Families across the globe experience heartache and joy, separations and reunions, loss, and celebrations throughout their lifespan.  The manner in which a parent is able to attune to and connect with their child serves as a template for all future experiences and the ways in which a child views themselves, their own capabilities, and their seeking for and seeking out love and connection with others.  

In traditional child therapy, the majority of the training for clinicians focuses on the individual child client. I believe that we are giving children unrealistic expectations that they can be the only or main agents of change within their family system. We cannot expect the least powerful player to make long-standing improvements in the family unit and the dynamics that rule it. We are not addressing the critical relationship between parent and child.  Since you work in the mental health world, you understand that the relationships between parents and their kids can either fuel success and security or foster chaos and uncertainty. If parents had any idea how much they matter, it would change everything.

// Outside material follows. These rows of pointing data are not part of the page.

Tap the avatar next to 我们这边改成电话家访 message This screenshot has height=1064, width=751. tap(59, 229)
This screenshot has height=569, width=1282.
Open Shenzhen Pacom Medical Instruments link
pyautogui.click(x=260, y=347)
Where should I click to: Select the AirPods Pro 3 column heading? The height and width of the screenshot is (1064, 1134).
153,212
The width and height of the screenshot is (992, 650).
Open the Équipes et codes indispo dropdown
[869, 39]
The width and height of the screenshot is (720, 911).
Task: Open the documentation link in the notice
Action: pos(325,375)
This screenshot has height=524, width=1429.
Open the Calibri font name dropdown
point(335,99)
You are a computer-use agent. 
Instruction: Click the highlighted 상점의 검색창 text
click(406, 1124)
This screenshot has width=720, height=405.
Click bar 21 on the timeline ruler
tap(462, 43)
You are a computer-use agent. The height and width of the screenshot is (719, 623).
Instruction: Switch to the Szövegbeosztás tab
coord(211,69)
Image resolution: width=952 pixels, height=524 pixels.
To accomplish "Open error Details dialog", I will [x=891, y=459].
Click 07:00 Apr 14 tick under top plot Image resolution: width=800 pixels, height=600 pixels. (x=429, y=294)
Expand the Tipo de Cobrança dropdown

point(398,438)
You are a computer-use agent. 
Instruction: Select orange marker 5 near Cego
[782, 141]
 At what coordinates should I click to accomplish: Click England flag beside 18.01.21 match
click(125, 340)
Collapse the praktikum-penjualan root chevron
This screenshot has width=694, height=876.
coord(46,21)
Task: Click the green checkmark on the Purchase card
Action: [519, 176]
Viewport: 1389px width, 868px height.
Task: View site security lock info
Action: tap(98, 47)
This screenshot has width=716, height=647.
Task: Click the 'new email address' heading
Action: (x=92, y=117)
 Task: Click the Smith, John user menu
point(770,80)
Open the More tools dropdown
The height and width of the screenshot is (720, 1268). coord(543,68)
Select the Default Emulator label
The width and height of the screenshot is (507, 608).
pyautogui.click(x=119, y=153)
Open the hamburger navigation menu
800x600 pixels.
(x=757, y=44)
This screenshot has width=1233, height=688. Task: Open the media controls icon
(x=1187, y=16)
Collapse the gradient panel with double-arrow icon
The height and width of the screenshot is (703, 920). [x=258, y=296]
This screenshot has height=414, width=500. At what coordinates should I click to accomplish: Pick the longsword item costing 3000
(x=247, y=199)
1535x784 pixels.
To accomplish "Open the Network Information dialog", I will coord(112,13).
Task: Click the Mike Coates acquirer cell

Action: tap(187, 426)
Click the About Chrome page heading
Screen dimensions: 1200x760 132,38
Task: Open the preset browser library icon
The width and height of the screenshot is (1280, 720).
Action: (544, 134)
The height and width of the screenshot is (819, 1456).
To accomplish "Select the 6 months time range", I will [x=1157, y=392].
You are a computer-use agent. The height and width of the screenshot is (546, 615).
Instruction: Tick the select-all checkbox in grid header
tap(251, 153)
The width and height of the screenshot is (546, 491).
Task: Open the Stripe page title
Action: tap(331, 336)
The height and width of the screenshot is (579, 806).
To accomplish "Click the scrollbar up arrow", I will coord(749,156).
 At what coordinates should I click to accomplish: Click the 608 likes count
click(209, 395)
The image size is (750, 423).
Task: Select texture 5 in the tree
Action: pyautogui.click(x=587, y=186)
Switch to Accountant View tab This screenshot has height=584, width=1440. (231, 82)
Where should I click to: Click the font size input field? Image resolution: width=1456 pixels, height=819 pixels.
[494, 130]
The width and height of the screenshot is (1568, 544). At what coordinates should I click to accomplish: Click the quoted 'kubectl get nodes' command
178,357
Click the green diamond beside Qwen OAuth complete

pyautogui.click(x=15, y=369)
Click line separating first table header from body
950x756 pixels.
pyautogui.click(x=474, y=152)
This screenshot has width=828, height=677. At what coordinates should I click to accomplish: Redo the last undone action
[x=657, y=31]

That is one of the reasons I wrote the book Attachment Centered Play Therapy. As I have been traveling the globe training play therapists, teaching up and coming graduate students-therapists at Universities and working with my own clients, I recognize that there is a huge missing piece in the work done for children after trauma. We have a duty, not just to work on the immediate behaviors that often brought desperate parents to receive help, but to create transformations in the hearts and homes, including working on the parent-child relationship. Parents are the only people who have the power to create lasting changes. If we do not involve them, we are missing the kid.

Attachment Centered Play Therapy was written with you in mind – centering on the different types of traumas we see in our play therapy room and mental health clinics.  It was written to help you, the therapist, understand the nature of trauma – from natural disasters to divorce to violence in the homes to prolonged separations between parent and child.  How these experiences change the nature of the relationship and most importantly of all, what you can do to help repair, rebuild, and create lasting security and change.

If you are a therapist and in any way, your work touches the lives of children,  directly, or through the parents, this book is a must-have in your library! My hope for clinicians is that by reading and implementing what is this book, that you can see what is really in front of you, not just the problem or the behavior of the child. I hope to pique your curiosity and courage to delve into what is under the surface with the kids you work with, and their parents!  This book starts the process of learning how to do that. It is not a model of doing; it is a therapeutic model of being and of including and inviting the parent into the therapeutic process. As a wise play therapist once said, “You are the most important toy in the playroom”. It is all about being present. It is about being brave. It takes vulnerability on the part of you as the clinician to do that. But if not you, and if not now, we are going to miss that kid. And that is too high a price for anyone to be left behind.